* Begin *
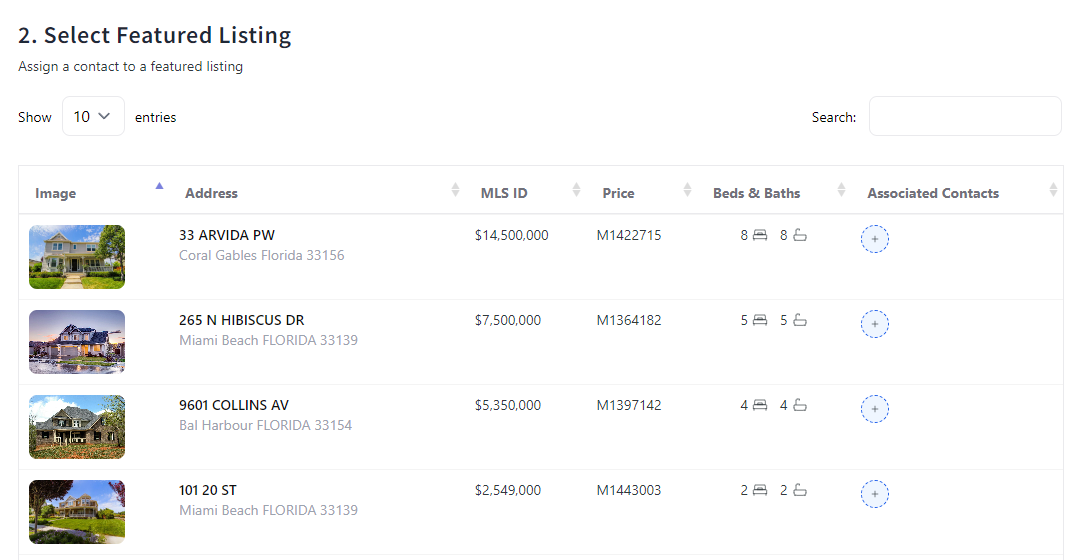1084x560 pixels.
Task: Open the 33 ARVIDA PW house thumbnail
Action: 77,257
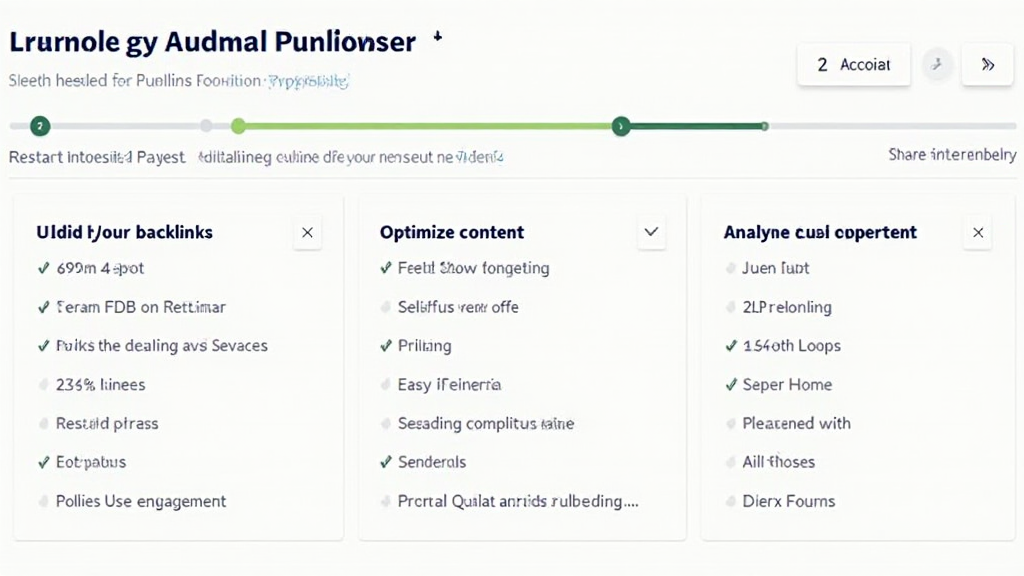Toggle the 'Feebl Show fongeting' checkmark

tap(386, 268)
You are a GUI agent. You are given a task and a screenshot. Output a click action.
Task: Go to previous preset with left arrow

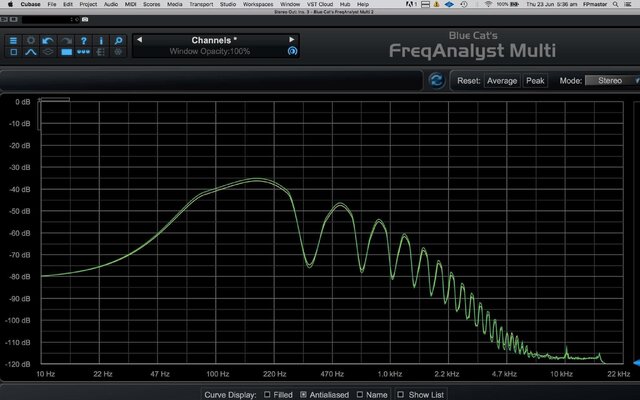click(140, 40)
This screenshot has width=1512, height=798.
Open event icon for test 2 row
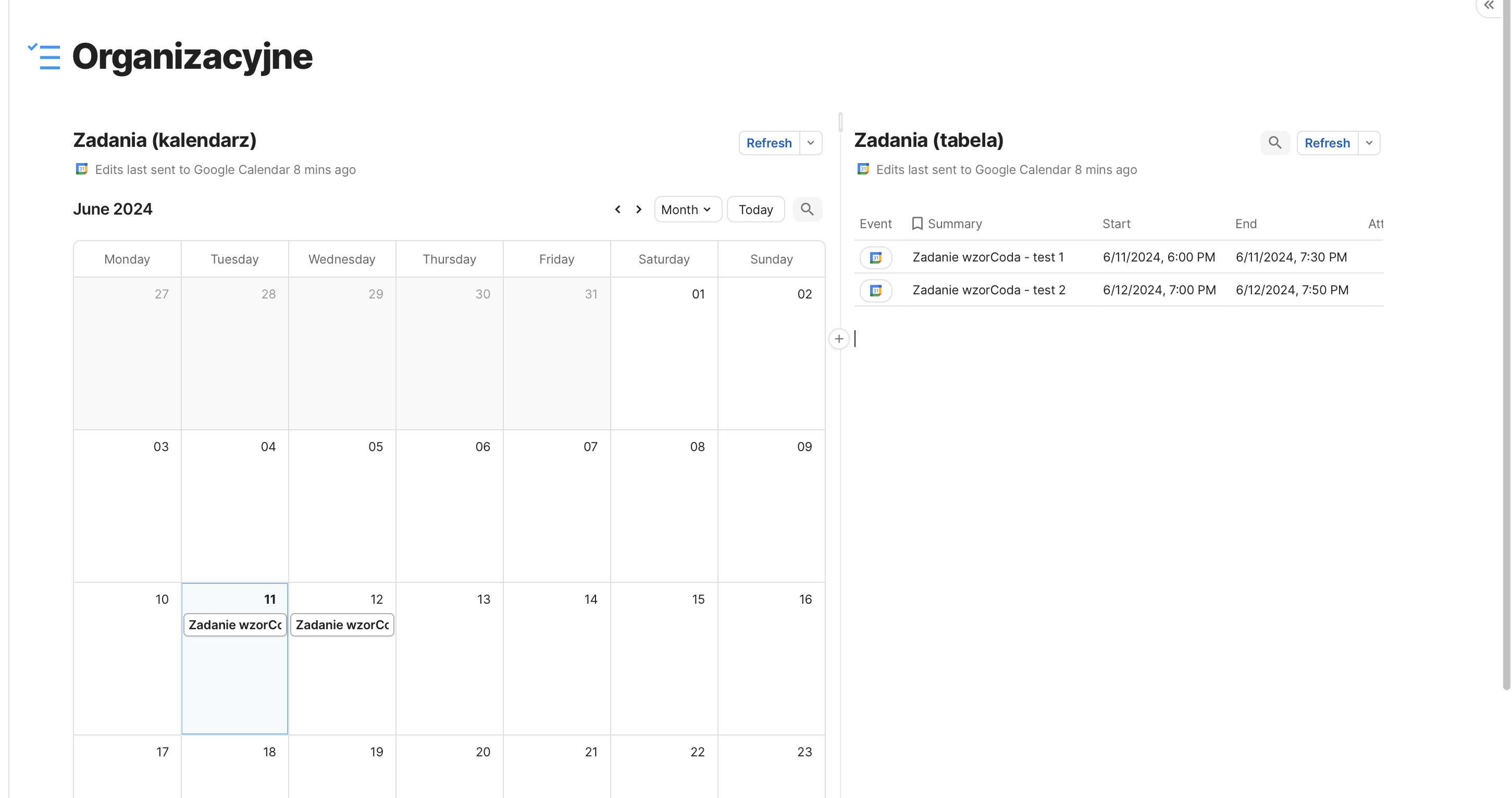tap(875, 291)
* End *
-- What to do --
Please pull out the text of every entry above word for word, leaving the pictures out of your answer.

-- Solution to this exercise --
1084x560 pixels.
Task: Open the 33 ARVIDA PW house thumbnail
Action: 77,257
Toggle the 'Feebl Show fongeting' checkmark

tap(386, 268)
You are a GUI agent. You are given a task and a screenshot. Output a click action.
Task: Go to previous preset with left arrow

click(140, 40)
This screenshot has width=1512, height=798.
Open event icon for test 2 row
tap(875, 291)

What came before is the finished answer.